Stored data:
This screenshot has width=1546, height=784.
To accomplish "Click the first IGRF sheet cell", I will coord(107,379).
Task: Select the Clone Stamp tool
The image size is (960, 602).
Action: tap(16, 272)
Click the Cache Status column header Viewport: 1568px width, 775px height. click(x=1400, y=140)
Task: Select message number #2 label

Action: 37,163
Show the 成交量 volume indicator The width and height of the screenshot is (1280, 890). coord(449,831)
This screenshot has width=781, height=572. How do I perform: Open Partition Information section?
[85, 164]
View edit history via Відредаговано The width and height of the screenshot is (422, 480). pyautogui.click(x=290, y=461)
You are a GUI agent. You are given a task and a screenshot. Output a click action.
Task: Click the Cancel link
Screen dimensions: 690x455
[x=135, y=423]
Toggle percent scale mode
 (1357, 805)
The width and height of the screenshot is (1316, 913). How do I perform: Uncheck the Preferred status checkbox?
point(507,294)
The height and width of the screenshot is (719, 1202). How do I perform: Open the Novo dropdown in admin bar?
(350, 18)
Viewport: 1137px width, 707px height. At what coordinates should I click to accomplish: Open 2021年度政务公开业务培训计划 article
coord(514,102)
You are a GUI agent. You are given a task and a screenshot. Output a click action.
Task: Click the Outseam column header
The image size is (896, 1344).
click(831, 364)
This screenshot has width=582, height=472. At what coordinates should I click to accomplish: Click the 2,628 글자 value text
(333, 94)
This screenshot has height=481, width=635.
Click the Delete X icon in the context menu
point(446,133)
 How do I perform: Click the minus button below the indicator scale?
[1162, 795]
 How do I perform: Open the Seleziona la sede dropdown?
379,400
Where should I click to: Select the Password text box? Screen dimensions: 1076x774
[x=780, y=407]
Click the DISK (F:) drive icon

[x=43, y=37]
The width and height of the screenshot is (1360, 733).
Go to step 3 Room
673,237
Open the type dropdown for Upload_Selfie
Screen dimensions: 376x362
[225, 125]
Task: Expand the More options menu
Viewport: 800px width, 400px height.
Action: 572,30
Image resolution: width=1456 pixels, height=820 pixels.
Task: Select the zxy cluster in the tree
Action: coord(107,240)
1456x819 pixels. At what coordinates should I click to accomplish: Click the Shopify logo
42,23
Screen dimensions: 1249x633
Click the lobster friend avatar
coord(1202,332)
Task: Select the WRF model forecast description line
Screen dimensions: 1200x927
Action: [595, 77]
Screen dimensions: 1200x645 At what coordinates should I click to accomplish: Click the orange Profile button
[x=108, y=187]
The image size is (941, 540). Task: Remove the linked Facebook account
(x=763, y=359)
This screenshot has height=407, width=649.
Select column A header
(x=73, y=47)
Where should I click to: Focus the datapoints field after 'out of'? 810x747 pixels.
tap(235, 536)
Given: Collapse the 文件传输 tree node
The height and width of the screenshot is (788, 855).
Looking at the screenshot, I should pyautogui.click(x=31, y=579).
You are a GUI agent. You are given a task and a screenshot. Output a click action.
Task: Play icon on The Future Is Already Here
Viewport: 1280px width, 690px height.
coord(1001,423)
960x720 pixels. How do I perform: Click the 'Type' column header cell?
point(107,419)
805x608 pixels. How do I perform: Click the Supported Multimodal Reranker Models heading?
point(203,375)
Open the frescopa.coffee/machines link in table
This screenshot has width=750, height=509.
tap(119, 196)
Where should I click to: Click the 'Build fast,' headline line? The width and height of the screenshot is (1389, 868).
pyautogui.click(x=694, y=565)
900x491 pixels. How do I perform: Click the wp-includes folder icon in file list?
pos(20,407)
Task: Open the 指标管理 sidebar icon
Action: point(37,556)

Directions: Repeat the data in its entirety, character for character.

Task output:
This screenshot has width=1546, height=784.
To accomplish "Click the first IGRF sheet cell", I will coord(107,379).
Task: Select the Clone Stamp tool
The image size is (960, 602).
Action: tap(16, 272)
Click the Cache Status column header Viewport: 1568px width, 775px height. click(x=1400, y=140)
Task: Select message number #2 label

Action: 37,163
Show the 成交量 volume indicator The width and height of the screenshot is (1280, 890). coord(449,831)
This screenshot has width=781, height=572. How do I perform: Open Partition Information section?
[85, 164]
View edit history via Відредаговано The width and height of the screenshot is (422, 480). pyautogui.click(x=290, y=461)
You are a GUI agent. You are given a task and a screenshot. Output a click action.
Task: Click the Cancel link
Screen dimensions: 690x455
[x=135, y=423]
Toggle percent scale mode
 (1357, 805)
The width and height of the screenshot is (1316, 913). How do I perform: Uncheck the Preferred status checkbox?
point(507,294)
The height and width of the screenshot is (719, 1202). How do I perform: Open the Novo dropdown in admin bar?
(350, 18)
Viewport: 1137px width, 707px height. At what coordinates should I click to accomplish: Open 2021年度政务公开业务培训计划 article
coord(514,102)
You are a GUI agent. You are given a task and a screenshot. Output a click action.
Task: Click the Outseam column header
The image size is (896, 1344).
click(831, 364)
This screenshot has width=582, height=472. At what coordinates should I click to accomplish: Click the 2,628 글자 value text
(333, 94)
This screenshot has height=481, width=635.
Click the Delete X icon in the context menu
point(446,133)
 How do I perform: Click the minus button below the indicator scale?
[1162, 795]
 How do I perform: Open the Seleziona la sede dropdown?
379,400
Where should I click to: Select the Password text box? Screen dimensions: 1076x774
[x=780, y=407]
Click the DISK (F:) drive icon

[x=43, y=37]
The width and height of the screenshot is (1360, 733).
Go to step 3 Room
673,237
Open the type dropdown for Upload_Selfie
Screen dimensions: 376x362
[225, 125]
Task: Expand the More options menu
Viewport: 800px width, 400px height.
Action: 572,30
Image resolution: width=1456 pixels, height=820 pixels.
Task: Select the zxy cluster in the tree
Action: coord(107,240)
1456x819 pixels. At what coordinates should I click to accomplish: Click the Shopify logo
42,23
Screen dimensions: 1249x633
Click the lobster friend avatar
coord(1202,332)
Task: Select the WRF model forecast description line
Screen dimensions: 1200x927
Action: [595, 77]
Screen dimensions: 1200x645 At what coordinates should I click to accomplish: Click the orange Profile button
[x=108, y=187]
The image size is (941, 540). Task: Remove the linked Facebook account
(x=763, y=359)
This screenshot has height=407, width=649.
Select column A header
(x=73, y=47)
Where should I click to: Focus the datapoints field after 'out of'? 810x747 pixels.
tap(235, 536)
Given: Collapse the 文件传输 tree node
The height and width of the screenshot is (788, 855).
Looking at the screenshot, I should pyautogui.click(x=31, y=579).
You are a GUI agent. You are given a task and a screenshot. Output a click action.
Task: Play icon on The Future Is Already Here
Viewport: 1280px width, 690px height.
coord(1001,423)
960x720 pixels. How do I perform: Click the 'Type' column header cell?
point(107,419)
805x608 pixels. How do I perform: Click the Supported Multimodal Reranker Models heading?
point(203,375)
Open the frescopa.coffee/machines link in table
This screenshot has width=750, height=509.
tap(119, 196)
Where should I click to: Click the 'Build fast,' headline line? The width and height of the screenshot is (1389, 868).
pyautogui.click(x=694, y=565)
900x491 pixels. How do I perform: Click the wp-includes folder icon in file list?
pos(20,407)
Task: Open the 指标管理 sidebar icon
Action: point(37,556)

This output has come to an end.